Day 6: ‘Manifesto’ Demands 13 Different Characters from Cate Blanchett

Sundance.org is dispatching its writers to daily screenings and events to capture the 10 days of festivities during the Sundance Film Festival in Park City, Utah. Check back each morning for roundups from the previous day’s events.

Manifesto

by Eric Hynes

In her latest film, Cate Blanchett plays a choreographer. And also a puppeteer. And also a schoolteacher, a scientist, a newscaster, a punk rocker, a day trader — and shall we go on? Julian Rosefeldt’s Manifesto demands 13 different parts from virtuoso Blanchett, who takes on different accents, costumes, and makeup for each. It’s a remarkable feat of acting, but equally remarkable is the text that she’s serving. Each of the 13 characters represents and recites a distinct and canny collage of 20th-century art manifestos, from pop art to Fluxus, Dadaism to film, and each episode is set against a unique and provocative Berlin environment. After appearing as an art installation, most recently at the Armory in New York City, Rosefeldt refashioned the project as a feature film, which debuted at the Festival on Monday afternoon at the Library Theatre.

“I didn’t cast Cate Blanchett for this project,” Rosefeldt said during the post-screening Q&A. “We ran into each other six years ago at an art opening of my work, and we started to talk. She said, ‘Why don’t we do something together?’ You can imagine my reaction. It took me another two and a half years until we finally started to talk about Manifesto. The only thing I told Cate is that she would do many characters. We bargained — she said, ‘Can we do six or seven?’ And I said, ‘Can you do twenty?’ We ended up with thirteen. We had two weeks to shoot this — it was a fantastic trip. And now I believe she could do Mike Tyson.”

_Data extract_
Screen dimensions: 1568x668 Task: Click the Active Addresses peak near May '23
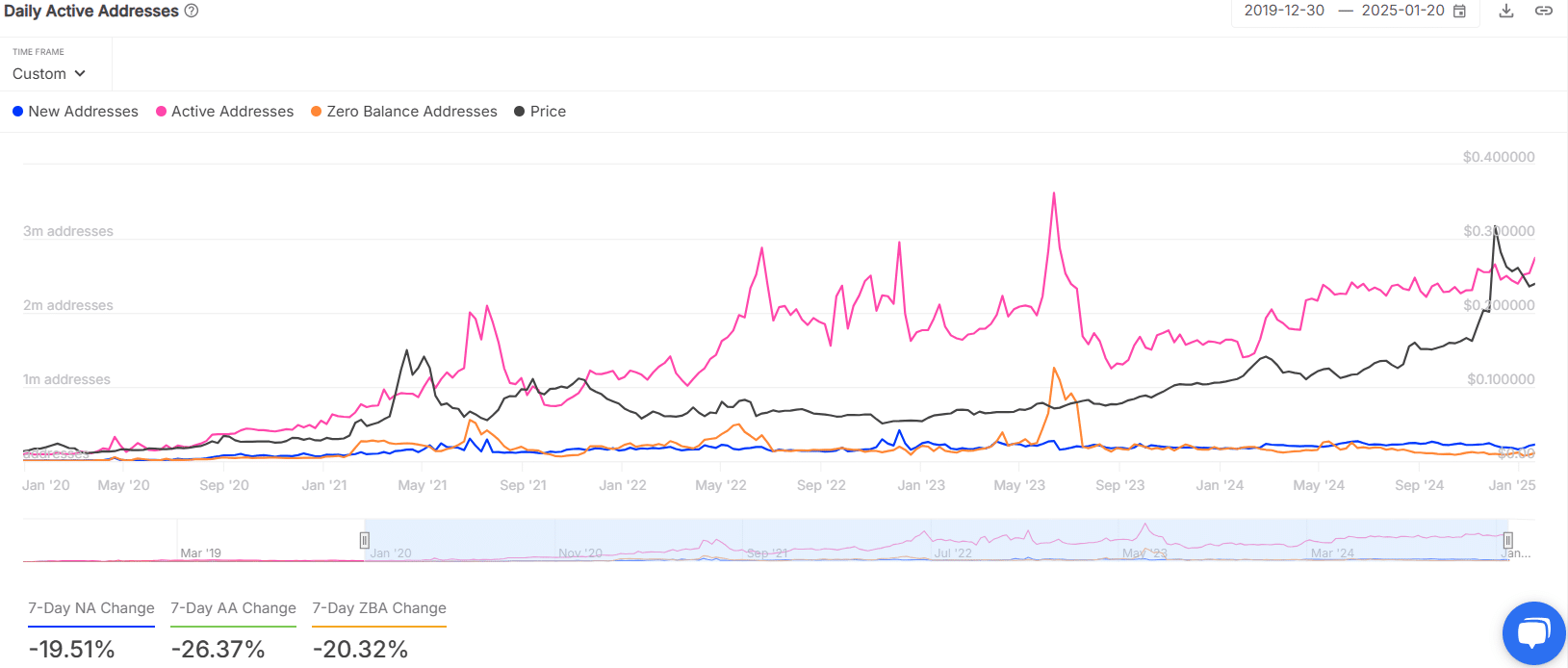click(x=1054, y=194)
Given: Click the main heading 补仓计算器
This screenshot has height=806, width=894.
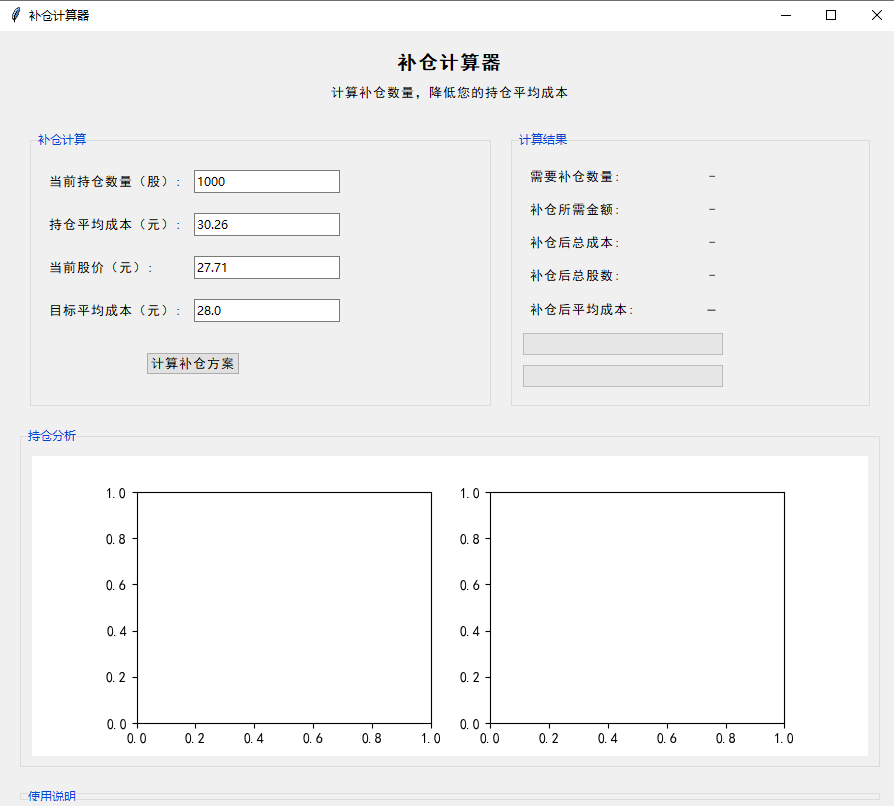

_Objectives_
A. Answer these from the Manifesto article, one line each:
(i) How many characters does Cate Blanchett play in the film?
(ii) In which theater did the film debut at the Festival?
(iii) How long did they have to shoot it?
B. Pick up the Manifesto article after its final line and keep it going.

_Task-by-task results_
A.
(i) 13
(ii) The Library Theatre
(iii) Two weeks

B.
Rosefeldt spoke of the verve and passion of the manifestos chosen for the script and offered up an interesting context for texts from artists and thinkers such as John Reed, Dziga Vertov, Paul Eluard, André Breton, and Lars von Trier. “I’m an artist myself, and I know that what we say, we don’t always mean it that seriously,” he said. “Keep in mind that these texts were written when the artists had hardly left their parents’ house — they were 21, 22. And at that time of your life you’re very insecure. You’re trying to tell yourself who you are and what you stand for. And because you’re insecure you shout very loudly, and with all this anger. You pretend to have a lot of security but you actually don’t.”

The director talked about the various ways in which he matched text with character and location. Sometimes it was about finding a contemporary analogue — the hyperspeed of online trading with futurism, for example. And sometimes it was pairing opposites, with a traditional nuclear family reciting Claes Oldenburg’s funny and profane “I Am for an Art …” at dinnertime prayer. “You put two elements together that aren’t necessarily friends and then you see what the chemistry does,” he said. Rosefeldt admitted that of all of the texts, he felt most closely aligned with Jim Jarmusch’s ironically titled “Golden Rules of Filmmaking.” Jarmusch’s slogan “Nothing Is Original,” as well as the notion that all art borrows from other art, is a useful guide to “the basic spirit of the entire thing,” he said of Manifesto, “and of life itself.”

The New Radical: Exploring the World of Internet Anarchists

by Eric Hynes

As could be expected, one of the most incendiary films of the Festival made for a fascinating piece of post-screening theater. U.S. Documentary Competition candidate The New Radical surveys a new generation of internet vanguards, particularly the savvy, now-28 year-old provocateur Cody Wilson, notorious for making plans for “The Liberator” 3D printable gun available for download, as well as for co-founding Dark Wallet, a bank-skirting Bitcoin app that allows users to make transactions out of sight.

After the screening, director Adam Bhala Lough was joined by co-editor Alex Lee Moyer and Cody Wilson himself, who effortlessly seized the spotlight and expounded upon views of the internet that alternated between idealistic and apocalyptic. After bizarrely fielding questions about his favorite books and recommended places to visit in the Washington, D.C., area, he was finally outright asked what he’s trying to accomplish with his government-goading libertarian initiatives.

“With 3D-printed guns, we really believe that the internet means that one day you’re going to be able to download a gun,” he said. “It was like a proof of concept. So the materials are inadequate — so what? Give us a little time. I never wanted to be just the guy that put the gun online; I just believe in this alternative method of politics.

I believe that in order to create right now we must destroy.”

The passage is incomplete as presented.